August 8th 1974 - I was five years old. Gmom, then, was almost 46.
It was on this day in 1974 that Richard Milhous Nixon went on national television to announce that he was resigning the office of the president. He was the first American president in history forced to resign. During Nixon's second election, a group of men wearing rubber gloves were caught breaking into the Democratic Party headquarters at the Watergate Office Building. Nixon wasn't the first U.S. president to tap phones or to use the FBI to spy on his political opponents, but Nixon was the first president to be investigated for such activities, and he tried to use his power to stop the investigation. The Washington Post as well as congressional investigators kept digging. At first, it appeared that no one could prove that Nixon knew about any of the misconduct, but then a former White House official named Alexander Butterfield mentioned that Nixon had secretly taped all of his White House conversations. The tapes were disastrous, since they showed that Nixon deliberately tried to cover up the Watergate scandal from the beginning.
Congress drafted articles of impeachment, and Senate republicans informed Nixon that if he were impeached, he would be convicted. So, on this day in 1974, Nixon went on television and announced his resignation. He said, "I have never been a quitter. To leave office before my term is completed is abhorrent to every instinct in my body. But as president I must put the interests of America first." More than thirty of the men who were closest to him went to jail for their roles in Watergate.
His policies as president had been surprisingly liberal. He began arms control agreements with the Soviet Union and eased relations with China. He established the Environmental Protection Agency, expanded Social Security and state welfare programs, and he tried to create a national health insurance system.
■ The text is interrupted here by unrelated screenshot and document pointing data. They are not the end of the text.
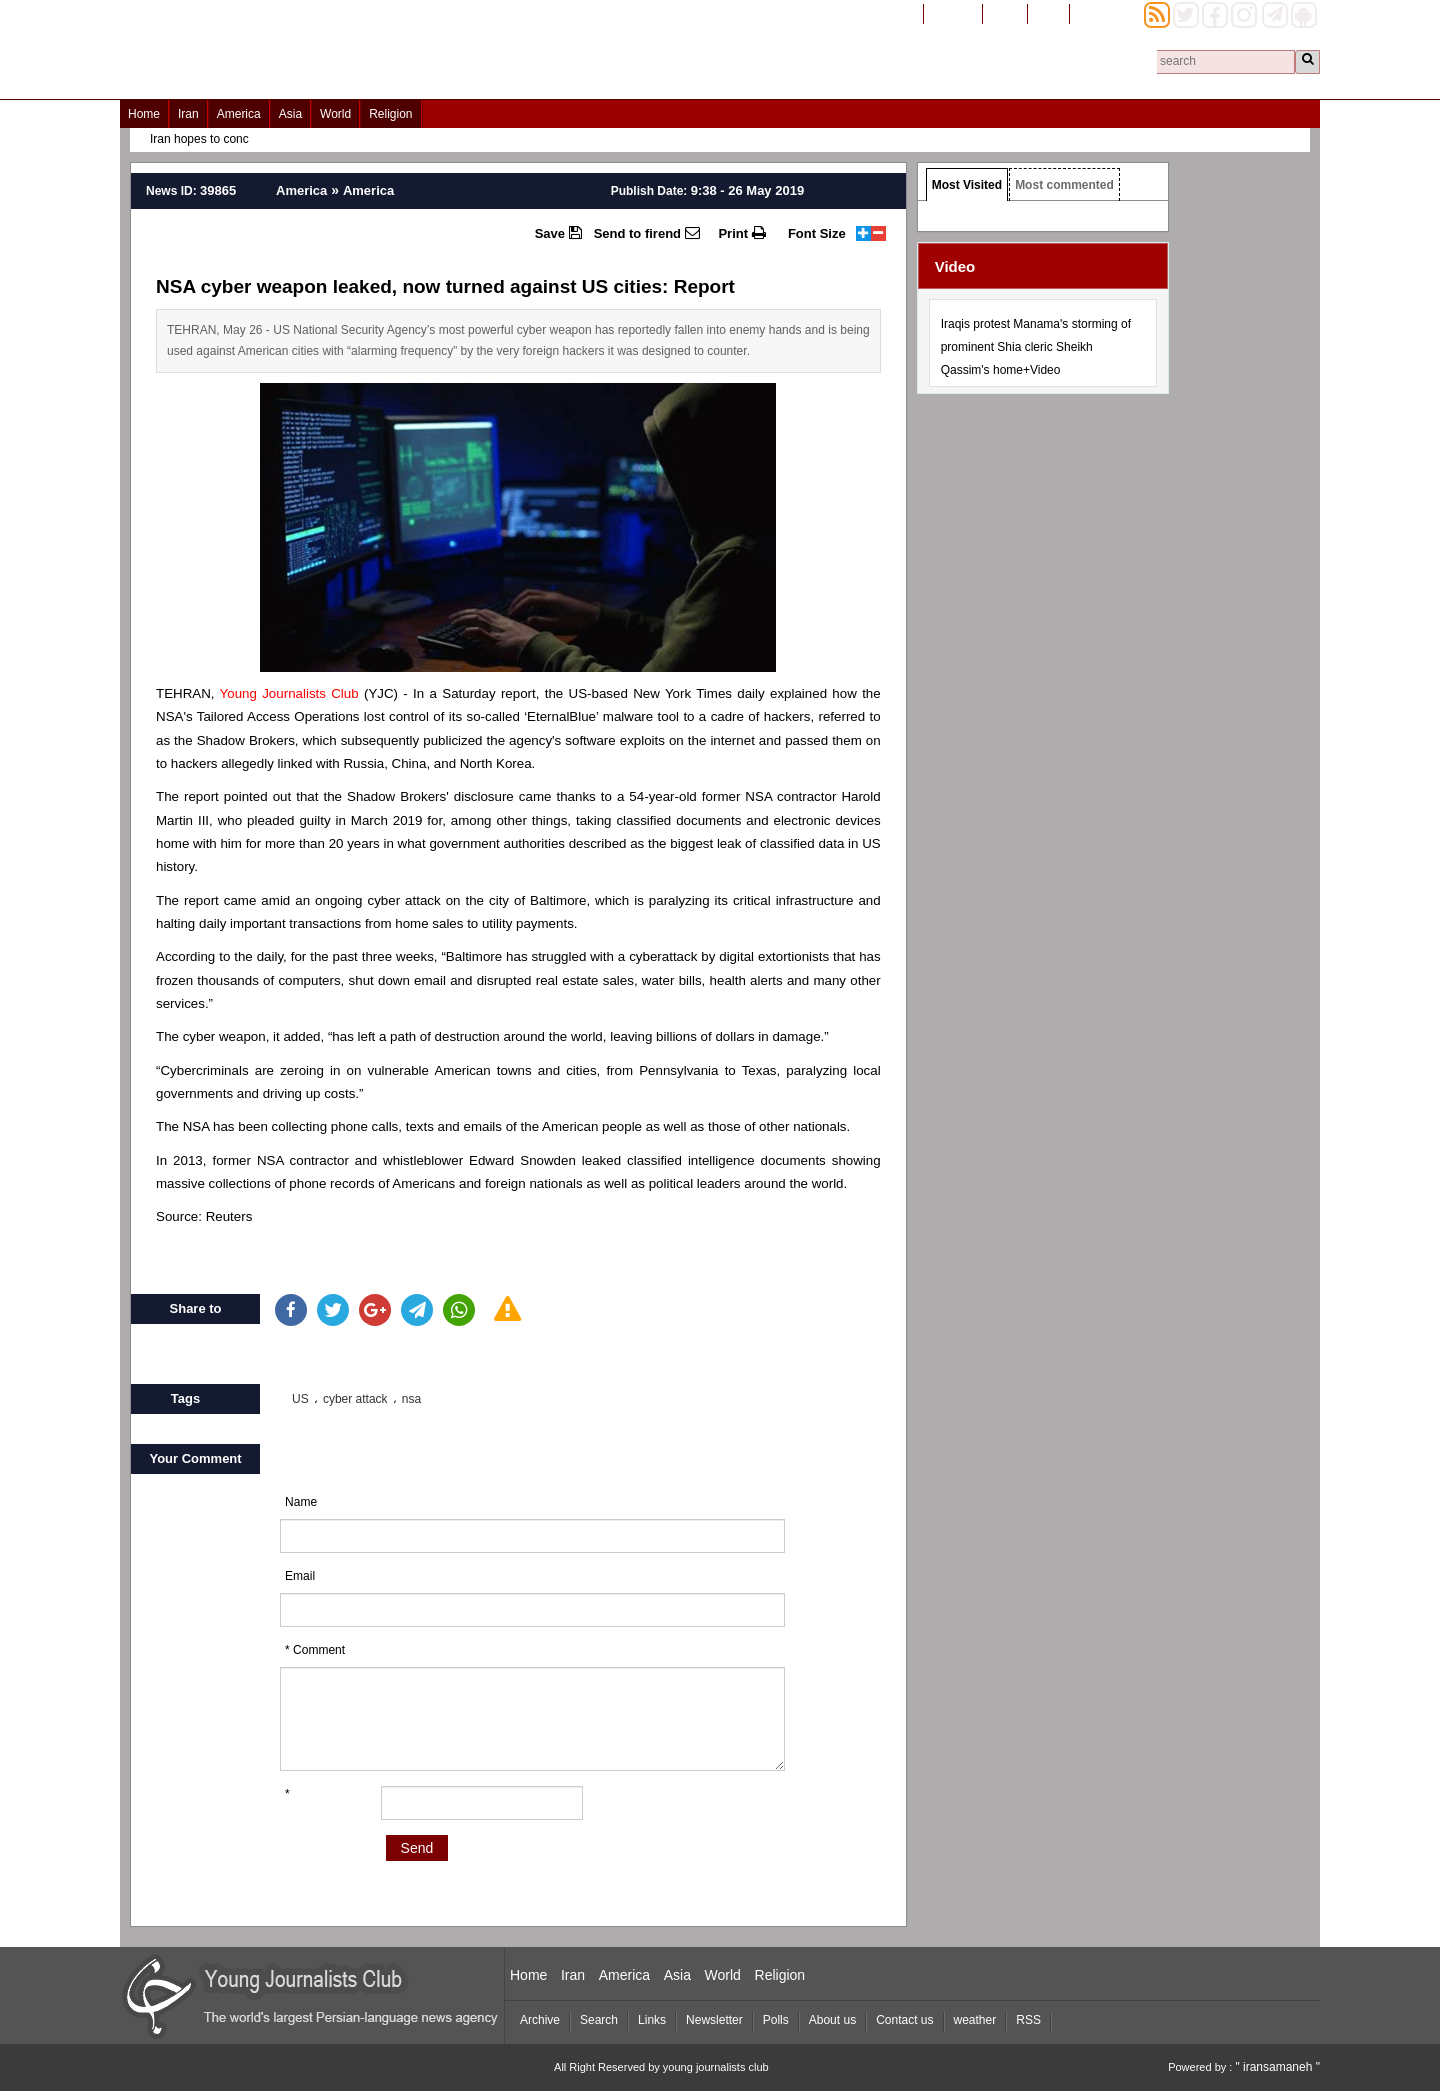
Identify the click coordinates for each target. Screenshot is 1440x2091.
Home (144, 114)
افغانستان (953, 13)
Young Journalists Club (289, 693)
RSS (1028, 2020)
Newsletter (714, 2020)
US (300, 1399)
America (239, 114)
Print (741, 233)
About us (832, 2020)
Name (301, 1502)
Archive (540, 2020)
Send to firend (647, 233)
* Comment (315, 1650)
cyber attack (355, 1399)
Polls (776, 2020)
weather (975, 2020)
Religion (390, 114)
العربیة (1048, 13)
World (335, 114)
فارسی (1005, 13)
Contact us (904, 2020)
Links (652, 2020)
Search (599, 2020)
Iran (188, 114)
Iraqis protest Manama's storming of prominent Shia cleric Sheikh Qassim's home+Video (1036, 347)
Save (558, 233)
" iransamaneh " (1277, 2067)
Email (300, 1576)
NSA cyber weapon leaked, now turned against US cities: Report (445, 286)
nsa (411, 1399)
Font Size (817, 233)
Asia (290, 114)
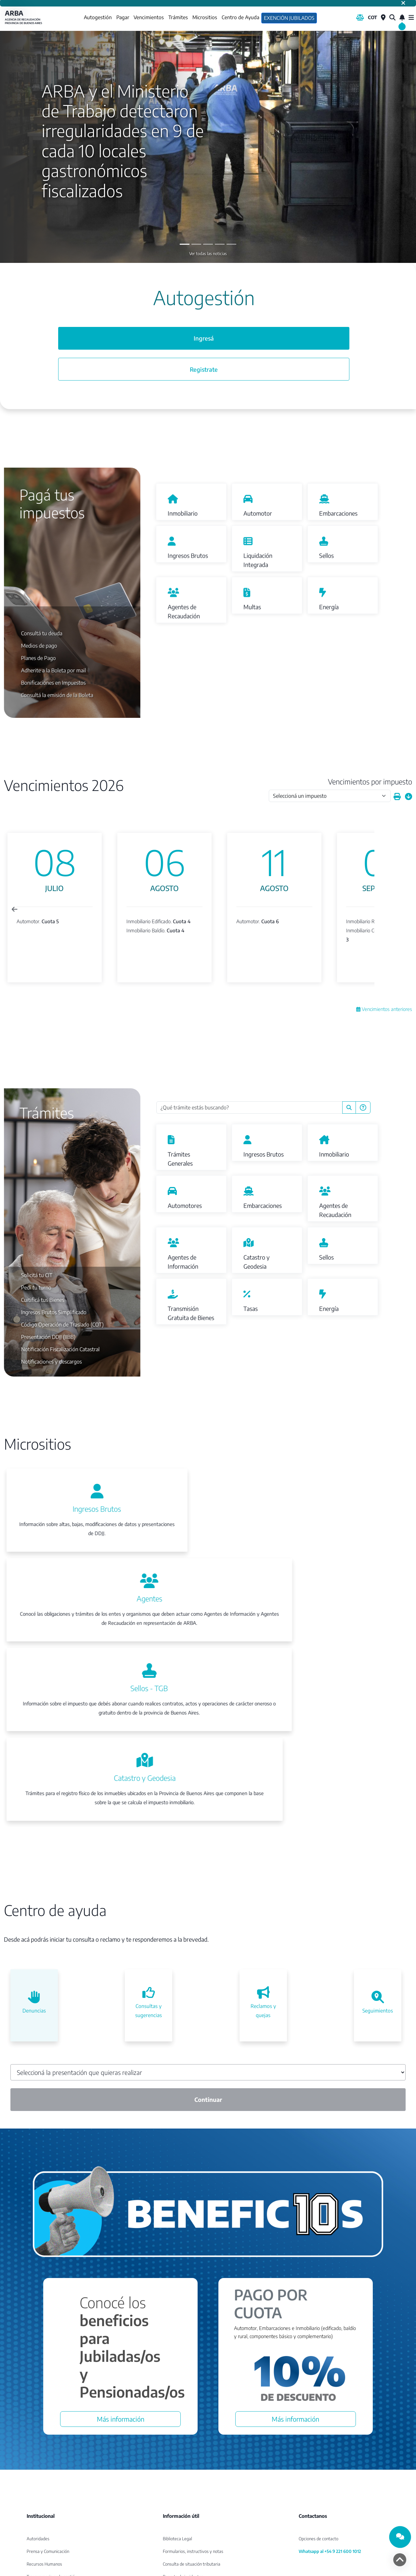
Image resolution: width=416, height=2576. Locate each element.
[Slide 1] (196, 245)
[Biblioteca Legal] (360, 18)
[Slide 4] (231, 245)
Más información (120, 2320)
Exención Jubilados (289, 18)
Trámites (177, 18)
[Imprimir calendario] (397, 797)
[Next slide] (386, 909)
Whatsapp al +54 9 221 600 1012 (330, 2452)
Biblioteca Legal (177, 2439)
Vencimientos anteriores (384, 1010)
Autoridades (38, 2439)
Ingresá (204, 340)
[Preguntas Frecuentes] (363, 1108)
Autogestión (97, 17)
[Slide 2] (208, 245)
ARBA (24, 18)
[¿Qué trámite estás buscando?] (249, 1108)
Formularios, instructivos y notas (193, 2452)
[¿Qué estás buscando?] (392, 18)
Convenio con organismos (50, 2490)
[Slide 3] (220, 245)
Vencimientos (148, 18)
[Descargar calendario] (408, 797)
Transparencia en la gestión (52, 2477)
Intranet (34, 2515)
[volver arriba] (399, 2559)
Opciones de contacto (318, 2439)
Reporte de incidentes (183, 2477)
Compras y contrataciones (51, 2503)
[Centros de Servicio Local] (383, 18)
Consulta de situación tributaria (191, 2465)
Historians believe that if Nixon had just been more confident in his ability to beat George McGovern in the election of 1972, the Watergate scandal would never have occurred.
Here’s an interesting little tid-bit - read to the end:
On August 9th, in 1846, the Smithsonian Institution was founded. Twenty years earlier, a British scientist named James Smithson drew up his last will and testament with his nephew as beneficiary. Smithson made clear that if the nephew should die without an heir (as he did in 1835), the estate should go to the United States of America to found, in Washington, "an establishment for the increase and diffusion of knowledge." Smithson never visited the U.S., and did not correspond with anyone living there. Why he gave his estate to the U.S. is a mystery.
It was on this day in 1961 that East Germany sealed off the border between East and West Berlin. Germany had been divided since the end of World War II: East Germany was controlled by the Soviet Union and West Germany was controlled by a democratic Government. The city of Berlin lay inside East Germany, but West Germany controlled half the city. If people living in Communist countries in Eastern Europe could get to West Berlin, they could then escape to West Germany. Between 1949 and 1961, about 2.5 million people left East Germany through West Berlin. The government of East Germany built the Berlin Wall around West Berlin to stop the flight of skilled labor, which threatened its economy.
The first part of the wall was built at 2 a.m. on this day in 1961, made of cinder blocks and barbed wire. It was later replaced with a fifteen-foot concrete wall with watchtowers, guns, electric wire, and mines. It came to symbolize the Cold War's division of Eastern Europe from Western Europe. Between 1961 and 1989, almost two hundred people were killed trying to cross the wall.
When the wall finally came down in November of 1989, people rushed into West Berlin. Capitalism took over almost immediately, when entrepreneurs began collecting pieces of the wall and shipping them to the United States to be sold as souvenirs. More than twenty tons of the wall were shipped to America, just in time for the Christmas shopping season, to be sold, along with an "informative booklet and a declaration of authenticity," for $10 to $15 in gift shops and department stores.